What you should do:
Every single entry below should be reproduced verbatim.

Given data:
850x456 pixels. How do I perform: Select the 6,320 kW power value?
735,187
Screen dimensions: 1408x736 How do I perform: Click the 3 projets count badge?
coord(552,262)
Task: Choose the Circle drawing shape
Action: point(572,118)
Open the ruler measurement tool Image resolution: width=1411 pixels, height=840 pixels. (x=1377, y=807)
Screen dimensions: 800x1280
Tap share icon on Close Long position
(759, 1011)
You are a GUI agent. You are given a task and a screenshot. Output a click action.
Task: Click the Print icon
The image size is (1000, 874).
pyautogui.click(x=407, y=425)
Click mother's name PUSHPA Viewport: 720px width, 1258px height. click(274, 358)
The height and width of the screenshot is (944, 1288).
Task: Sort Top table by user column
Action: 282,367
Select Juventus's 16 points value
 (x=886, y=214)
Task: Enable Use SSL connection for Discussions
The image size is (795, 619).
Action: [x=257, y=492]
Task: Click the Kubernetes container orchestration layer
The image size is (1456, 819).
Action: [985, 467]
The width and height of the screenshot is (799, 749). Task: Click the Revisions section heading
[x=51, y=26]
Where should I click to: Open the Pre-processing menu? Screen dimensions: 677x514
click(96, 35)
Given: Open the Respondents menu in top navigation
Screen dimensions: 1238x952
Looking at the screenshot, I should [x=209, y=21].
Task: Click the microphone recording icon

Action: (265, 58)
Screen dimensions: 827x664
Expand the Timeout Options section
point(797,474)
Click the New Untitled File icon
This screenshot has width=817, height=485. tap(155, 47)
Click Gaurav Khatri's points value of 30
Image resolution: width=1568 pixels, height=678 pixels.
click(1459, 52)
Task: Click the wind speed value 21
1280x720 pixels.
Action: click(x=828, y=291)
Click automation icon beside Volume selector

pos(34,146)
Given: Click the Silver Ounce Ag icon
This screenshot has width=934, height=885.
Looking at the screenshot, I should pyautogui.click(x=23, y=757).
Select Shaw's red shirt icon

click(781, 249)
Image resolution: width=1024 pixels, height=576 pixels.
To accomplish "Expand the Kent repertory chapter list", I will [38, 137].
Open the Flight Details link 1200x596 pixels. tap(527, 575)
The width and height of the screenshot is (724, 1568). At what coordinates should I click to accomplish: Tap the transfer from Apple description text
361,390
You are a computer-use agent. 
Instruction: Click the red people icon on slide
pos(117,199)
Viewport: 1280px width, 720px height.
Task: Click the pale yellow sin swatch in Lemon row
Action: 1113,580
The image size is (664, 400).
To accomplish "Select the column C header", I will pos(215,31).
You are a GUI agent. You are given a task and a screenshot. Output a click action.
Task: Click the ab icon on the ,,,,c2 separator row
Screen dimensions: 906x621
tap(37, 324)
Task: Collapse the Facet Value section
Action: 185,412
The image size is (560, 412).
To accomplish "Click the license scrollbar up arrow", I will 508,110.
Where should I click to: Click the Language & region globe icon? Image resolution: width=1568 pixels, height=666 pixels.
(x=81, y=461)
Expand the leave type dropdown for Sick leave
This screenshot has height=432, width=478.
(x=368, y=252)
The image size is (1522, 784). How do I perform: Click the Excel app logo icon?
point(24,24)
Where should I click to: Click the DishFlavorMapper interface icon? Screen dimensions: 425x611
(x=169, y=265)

Solution for this exercise:
850x456 pixels. How do I perform: Select the 6,320 kW power value?
735,187
Screen dimensions: 1408x736 How do I perform: Click the 3 projets count badge?
coord(552,262)
Task: Choose the Circle drawing shape
Action: point(572,118)
Open the ruler measurement tool Image resolution: width=1411 pixels, height=840 pixels. (x=1377, y=807)
Screen dimensions: 800x1280
Tap share icon on Close Long position
(759, 1011)
You are a GUI agent. You are given a task and a screenshot. Output a click action.
Task: Click the Print icon
The image size is (1000, 874).
pyautogui.click(x=407, y=425)
Click mother's name PUSHPA Viewport: 720px width, 1258px height. click(274, 358)
The height and width of the screenshot is (944, 1288).
Task: Sort Top table by user column
Action: 282,367
Select Juventus's 16 points value
 (x=886, y=214)
Task: Enable Use SSL connection for Discussions
The image size is (795, 619).
Action: [x=257, y=492]
Task: Click the Kubernetes container orchestration layer
The image size is (1456, 819).
Action: [985, 467]
The width and height of the screenshot is (799, 749). Task: Click the Revisions section heading
[x=51, y=26]
Where should I click to: Open the Pre-processing menu? Screen dimensions: 677x514
click(96, 35)
Given: Open the Respondents menu in top navigation
Screen dimensions: 1238x952
Looking at the screenshot, I should [x=209, y=21].
Task: Click the microphone recording icon

Action: (265, 58)
Screen dimensions: 827x664
Expand the Timeout Options section
point(797,474)
Click the New Untitled File icon
This screenshot has width=817, height=485. tap(155, 47)
Click Gaurav Khatri's points value of 30
Image resolution: width=1568 pixels, height=678 pixels.
click(1459, 52)
Task: Click the wind speed value 21
1280x720 pixels.
Action: click(x=828, y=291)
Click automation icon beside Volume selector

pos(34,146)
Given: Click the Silver Ounce Ag icon
This screenshot has width=934, height=885.
Looking at the screenshot, I should pyautogui.click(x=23, y=757).
Select Shaw's red shirt icon

click(781, 249)
Image resolution: width=1024 pixels, height=576 pixels.
To accomplish "Expand the Kent repertory chapter list", I will [38, 137].
Open the Flight Details link 1200x596 pixels. tap(527, 575)
The width and height of the screenshot is (724, 1568). At what coordinates should I click to accomplish: Tap the transfer from Apple description text
361,390
You are a computer-use agent. 
Instruction: Click the red people icon on slide
pos(117,199)
Viewport: 1280px width, 720px height.
Task: Click the pale yellow sin swatch in Lemon row
Action: 1113,580
The image size is (664, 400).
To accomplish "Select the column C header", I will pos(215,31).
You are a GUI agent. You are given a task and a screenshot. Output a click action.
Task: Click the ab icon on the ,,,,c2 separator row
Screen dimensions: 906x621
tap(37, 324)
Task: Collapse the Facet Value section
Action: 185,412
The image size is (560, 412).
To accomplish "Click the license scrollbar up arrow", I will 508,110.
Where should I click to: Click the Language & region globe icon? Image resolution: width=1568 pixels, height=666 pixels.
(x=81, y=461)
Expand the leave type dropdown for Sick leave
This screenshot has height=432, width=478.
(x=368, y=252)
The image size is (1522, 784). How do I perform: Click the Excel app logo icon?
point(24,24)
Where should I click to: Click the DishFlavorMapper interface icon? Screen dimensions: 425x611
(x=169, y=265)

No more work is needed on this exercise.